桐朋学園大学在学の頃から書いていた弦楽四重奏。弾くのも大好きでした。
今頃天国で歌でも歌っていらっしゃるいらっしゃるはずのレジェンド山本直純氏が指揮するオーケストラに、音大に入るまで所属していたのでオーケストラも大好きでしたが、弦楽四重奏となるとやっぱり長年付き合ってきた弦楽器だしスイッチが入っちゃう。そして日本フィルハーモニー交響楽団の首席ヴァイオリン奏者であった石井啓一郎氏に、カルテットの楽しい秘密を演奏を通じて教えて頂いたと思います。
クラシック作品は良いとして、ポピュラーを弦楽器で弾くとなると、グルーヴを表現するのは結構難しいのです。
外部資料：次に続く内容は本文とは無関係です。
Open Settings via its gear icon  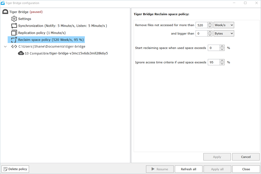[14, 19]
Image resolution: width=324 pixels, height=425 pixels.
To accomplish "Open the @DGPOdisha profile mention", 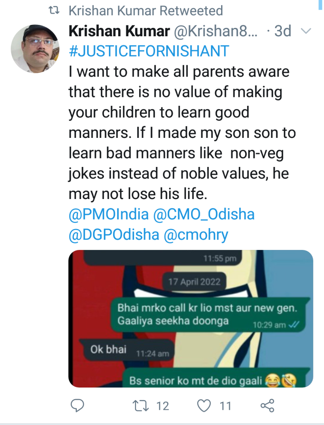I will coord(113,234).
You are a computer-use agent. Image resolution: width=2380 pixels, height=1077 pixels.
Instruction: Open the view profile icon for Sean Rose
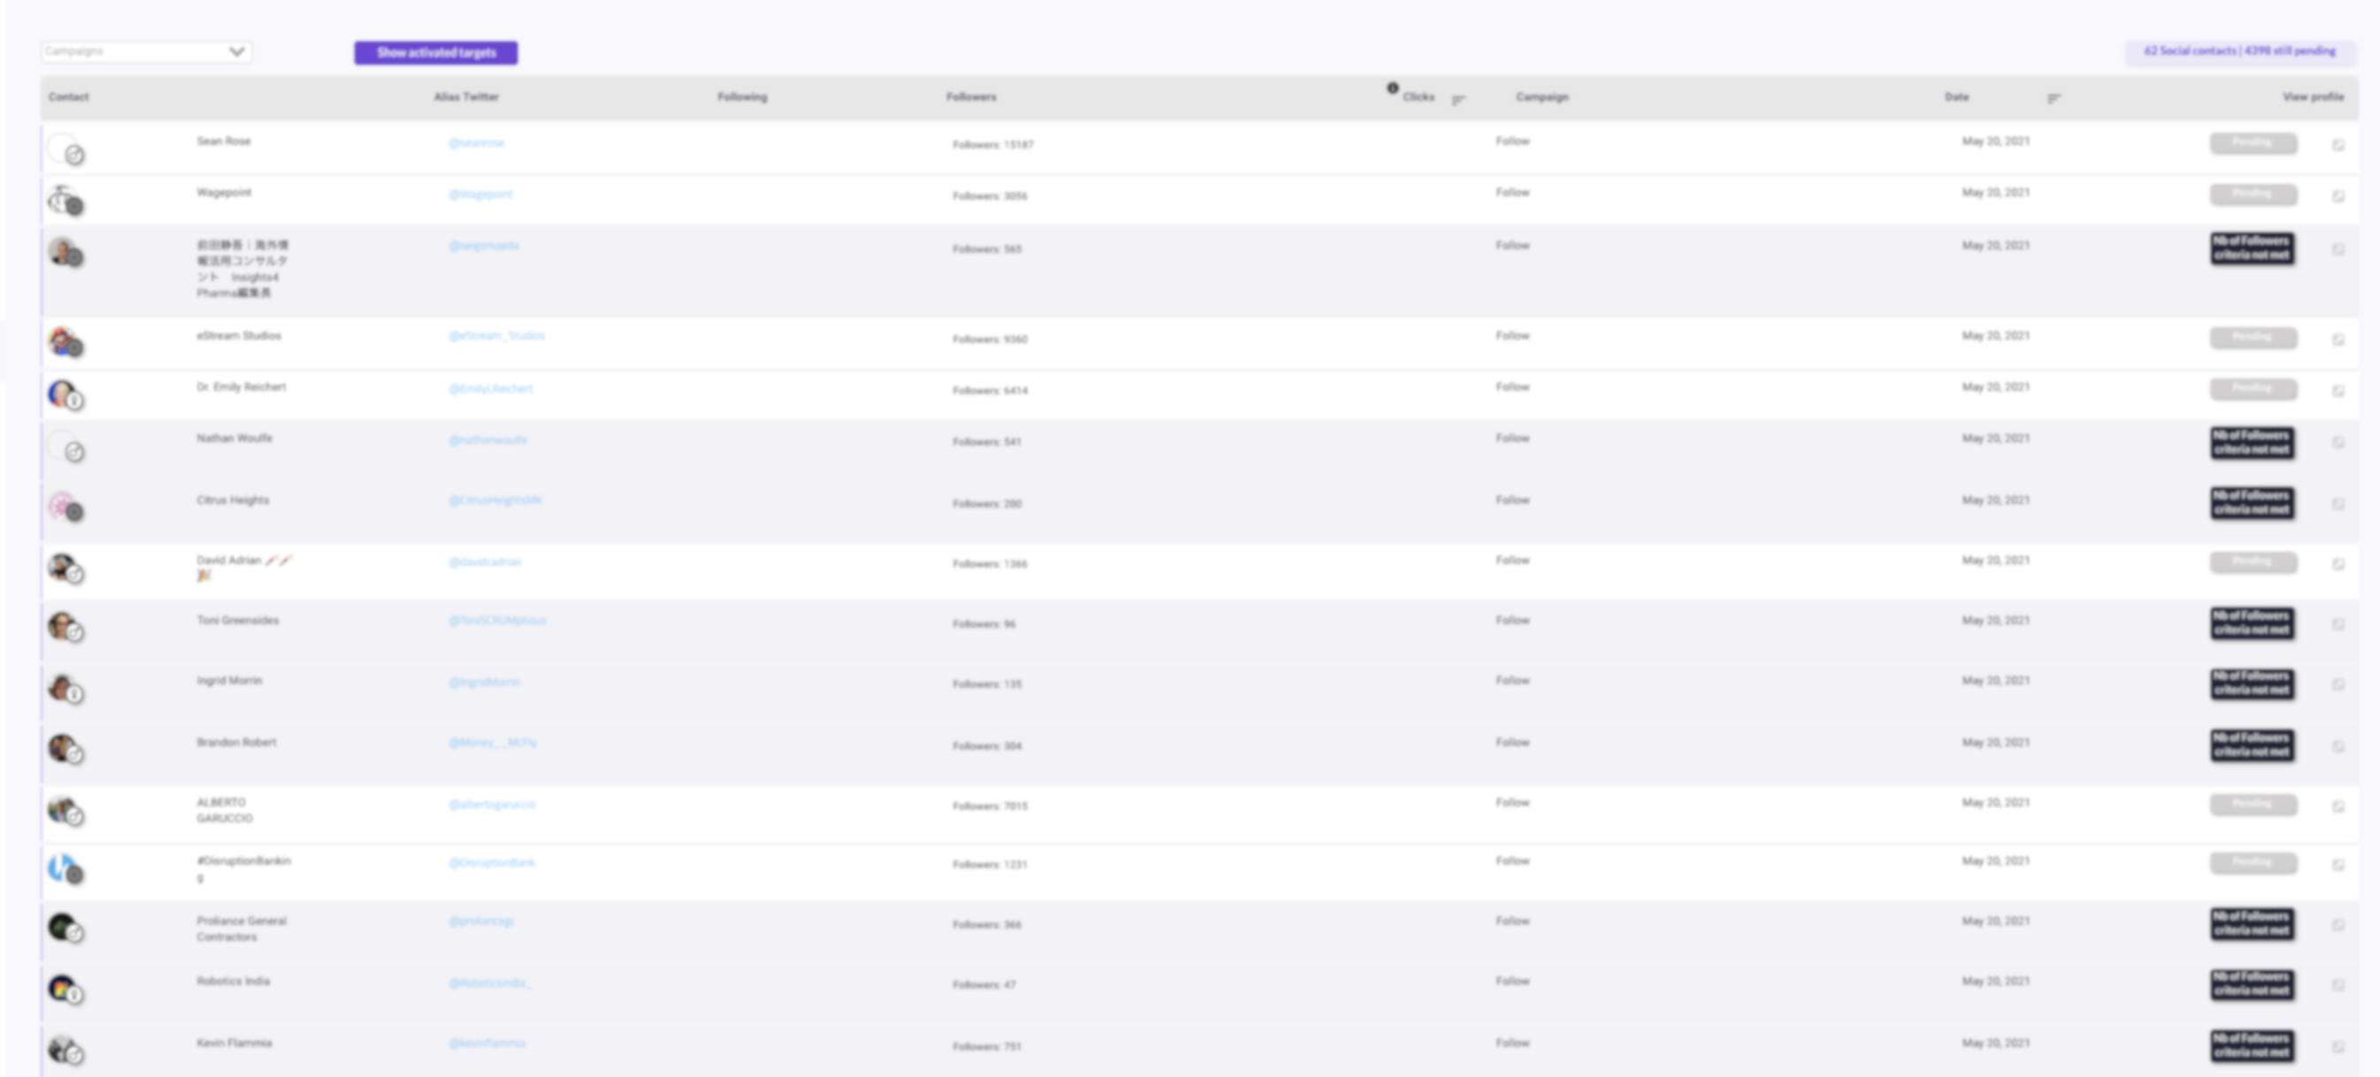tap(2338, 145)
良いアレンジの楽譜はほとんど無いので(高音担当のヴァイオリンとチェロしか活かさないとか、やたらユニゾンだけとか弾きにくかったりとか)自分で模索し始めたのですが、奏法は知っていてもリズムを知らなきゃ楽譜は書けない!という事で、本来ならばアフリカまで行きたいところですがキューバという特殊な音楽文化がある国へ縁があって飛びまして、アフリカ由来の太鼓文化、クラシックの影響の強い音楽からポピュラーまで勉強しました。
その後はアメリカやスペインなどなど旅が続いたわけですが、これだけネタがあるとたった4つの楽器だけれどきっとおっきな世界が描けるのでは、と前からあたためておりました。
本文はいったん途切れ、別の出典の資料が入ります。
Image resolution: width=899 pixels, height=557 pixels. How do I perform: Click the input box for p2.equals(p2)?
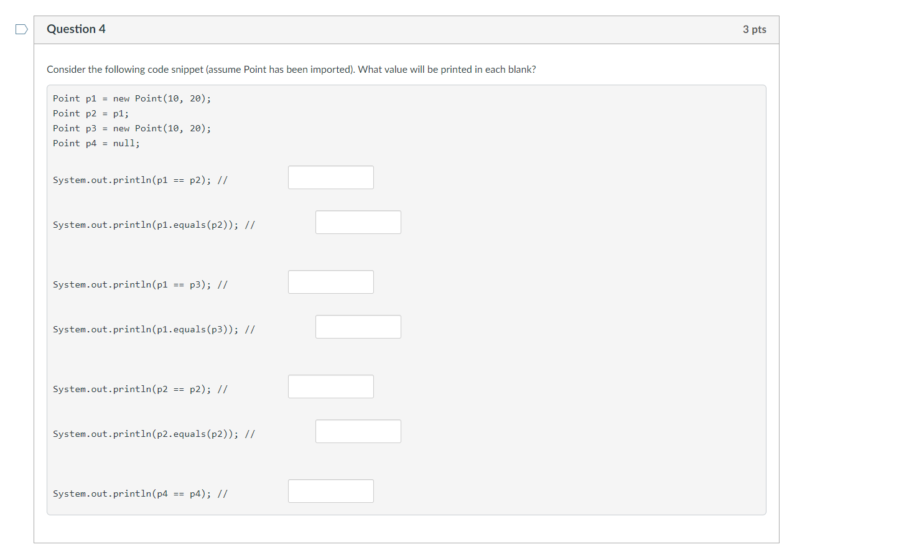(x=358, y=431)
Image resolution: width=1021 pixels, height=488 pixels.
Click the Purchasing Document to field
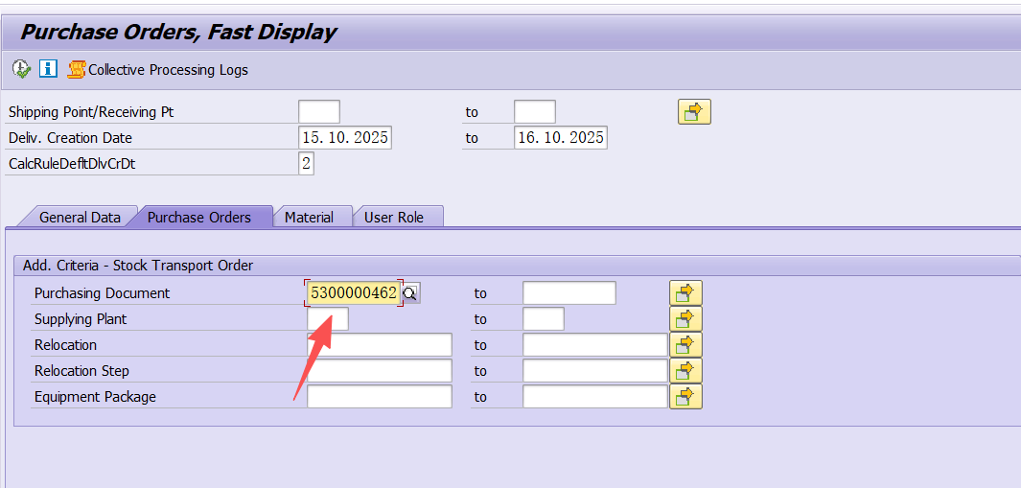point(569,293)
やっと形にしました。本来の目的の楽譜製作はこれからです。
演奏する仲間は、同じようなジャンル、ポピュラー音楽の経験のあるプレーヤーと共演したいのは山々でしたが、むかーしからある「クラシックとポピュラーの隙間」を可能な限りなくすために敢えてクラシックの現場にいるメンバーに声をかけました。
私が学生の頃は、先生の中に「ああ、あっちの音楽に行ったのね」と見下すような発言をする方もいたし、ジャズの有名人たちが「まあクラシックはクラシックで凄いことやってるんでしょうね」と皮肉った会話もあったり、ウ・ン・ザ・リ!!でしたが、最近は皆様お互いにリスペクトしている方が多いようです。
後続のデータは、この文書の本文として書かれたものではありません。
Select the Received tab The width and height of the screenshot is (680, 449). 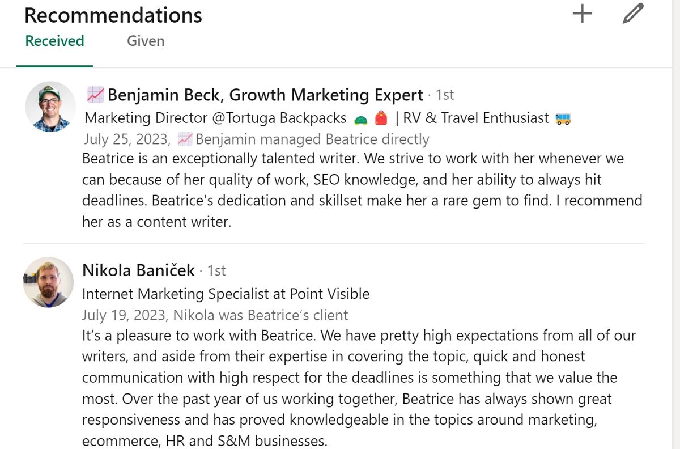point(54,41)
戦後の詰め込み教育で、音楽もスパルタでまずはダメ出し。技術は上がったけれど表現力は失ってしまうよね。海外に行くと時々「日本は技術はいいけど、、」と言われました。技術は大事で磨くのは時間もお金もかかるし、子供の頃も遊ぶ時間を削って練習するわけなんですが、「音楽が好き」を忘れてはいけないですよね。そして、クラシックが中心と思っておられる日本の化石みたいな人々も、世界の音楽の歴史に触れて「音はなぜ生まれたのか」と原点を振り返っていただきたい。
そういう意味ではジャズ、ワールド含めポピュラー音楽は絶対「好き」が基本だから音楽コミュニケーションもわかりやすくて私の好きな部分の一つです。
メンバーに恵まれ、音作りの過程は非常に面白かったです。クラシックの現場はポピュラーよりとってもアナログで、時々オーケストラなどのお仕事をすると一昔前に戻ったような気分になります。音の共有感がもう想像を絶するほどの共有で、例えるならば、同じ台本を声の大きさ、抑揚、声質、全体の流れなど、人間だからずれることはあっても可能な限り揃え、かつ一瞬人格を変えたり戻したり、の連続。その美しいアンサンブルを活かしながらグルーヴを作ることに一番夢中になりました。
まだまだ第一歩。どんどん変化していって沢山のゲストも招いて、日本初の新しい世界を作っていくつもりです。
私のことをラテンヴァイオリニストと思っている方が割合といるようなんですが、一つの音楽だけ演奏することは私には出来ないのです。ラテン専門といえるほど知識はないです。雰囲気です。
まあキューバは1年居たので少しだけ詳しいですが。
あ!ところで医療大国キューバのインターフェロンが中国に送られて、コロナ感染者の治癒を少し助けたようですよ。日本語での情報が少ないからスペイン語で検索したら結構でてきた。
早く収まるといいですね。
我々も大変だけど日々経費のかかる店舗はもっと大変。「悲鳴も出ません」と仰ったとあるお店の方の言葉が重い。ジャンル問わず大手も小さなところもどこも苦悩ですね。
ドイツの文化大臣が「文化は、良い時にのみ与えられる贅沢ではありません、小さな規模のものまで守ります」と支援の声明発表。ううううう羨ましい。
4月20日の発売記念ライブは何とか実現させたいと願うばかりです。